Brenifier évoque «une éthique du « suffisant », qui valorise l’équilibre plutôt que l’excès, la justesse plutôt que la perfection». Il plaide aussi pour une réorientation de l’énergie insatisfaite: vers l’action, la création, la relation. En somme, transformer la tension intérieure en puissance d’agir, non en ressentiment.
Fanny a choisi de ralentir. Elle a cessé d’accumuler les projets, vendu son appartement pour s’installer à la campagne: «Ce n’est pas Instagrammable, mais je respire. Je ne cherche plus à tout rentabiliser. Je suis encore parfois insatisfaite. Mais ce n’est plus un vertige. Juste une faille vivante.»
L’insatisfaction comme signature d’époque?
Râler, douter, chercher mieux: l’insatisfaction n’est pas un symptôme à abolir, mais un prisme à interroger.

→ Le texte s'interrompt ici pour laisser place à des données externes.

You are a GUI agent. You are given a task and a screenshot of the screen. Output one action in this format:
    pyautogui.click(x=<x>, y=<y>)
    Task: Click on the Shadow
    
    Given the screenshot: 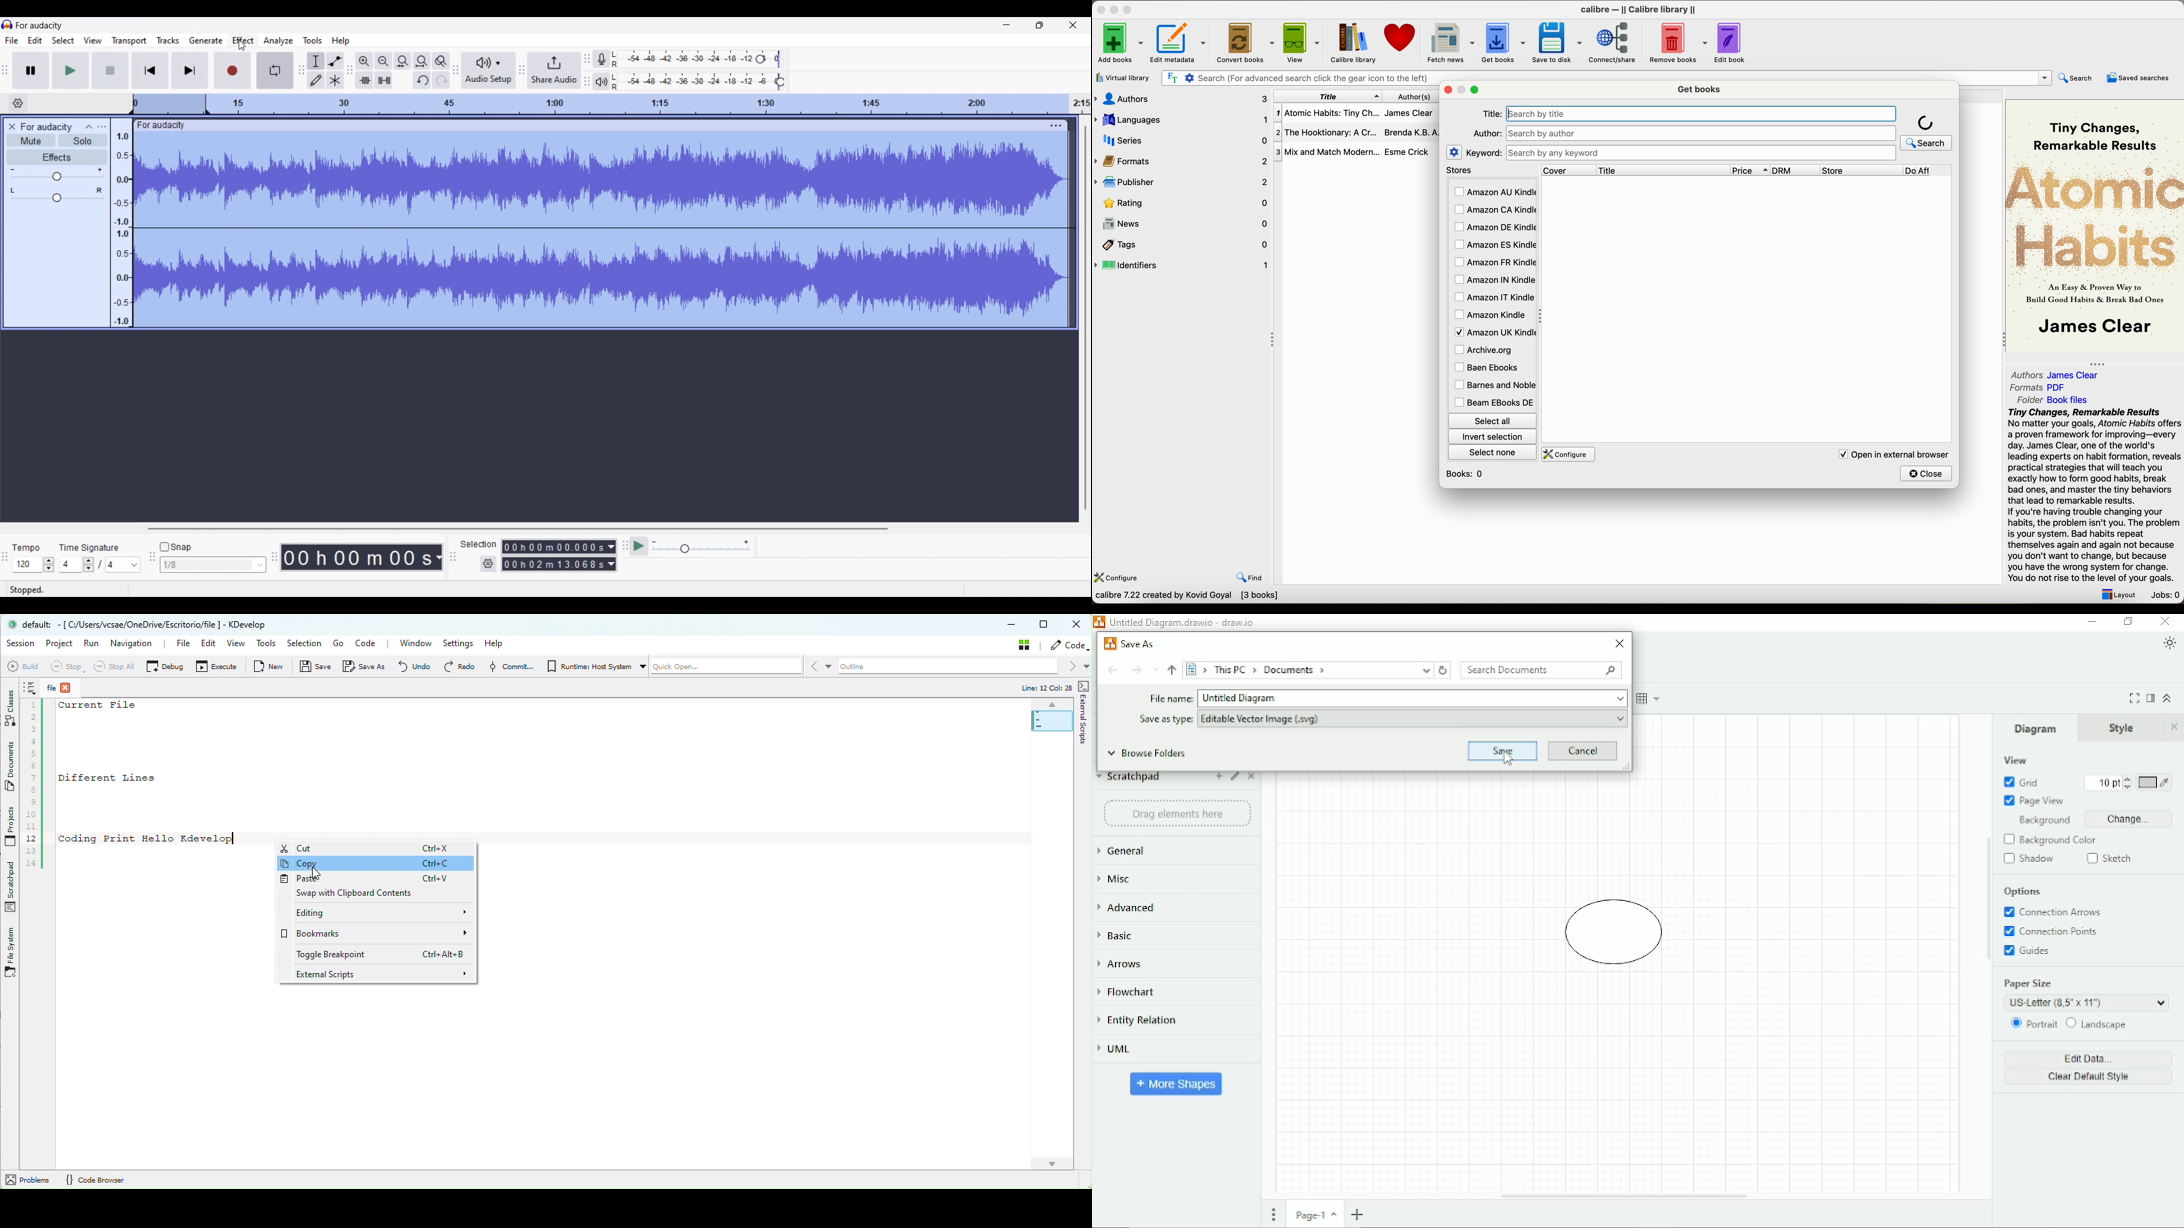 What is the action you would take?
    pyautogui.click(x=2030, y=859)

Car elle dit quelque chose d’intime et de collectif, d’universel et de conjoncturel. Si elle traverse toutes les sociétés humaines, notre époque lui donne une résonance particulière. Saturée de possibles, envahie par les comparaisons, dominée par l’exigence d’optimisation, elle pousse chacun à vouloir «plus» –mais sans toujours dire de quoi ce plus devrait être fait.

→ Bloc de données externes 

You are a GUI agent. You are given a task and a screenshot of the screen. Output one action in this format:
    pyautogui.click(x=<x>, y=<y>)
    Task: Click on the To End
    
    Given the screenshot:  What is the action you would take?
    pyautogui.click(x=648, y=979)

«Nous vivons au cœur d’une civilisation qui a fait de la fuite en avant une politique et un business», nous explique Pascal Chabot. Ce constat, loin d’être nihiliste, ouvre une brèche: et si le défi n’était pas de fuir l’insatisfaction, mais de mieux l’habiter? Face à cela, le remède serait peut-être l’exigence d’un nouveau discernement. La société de consommation rêvait de consommateurs insatiables, de clients éternels. Elle a fabriqué des insatisfaits professionnels… Elle ne perdrait pas au change.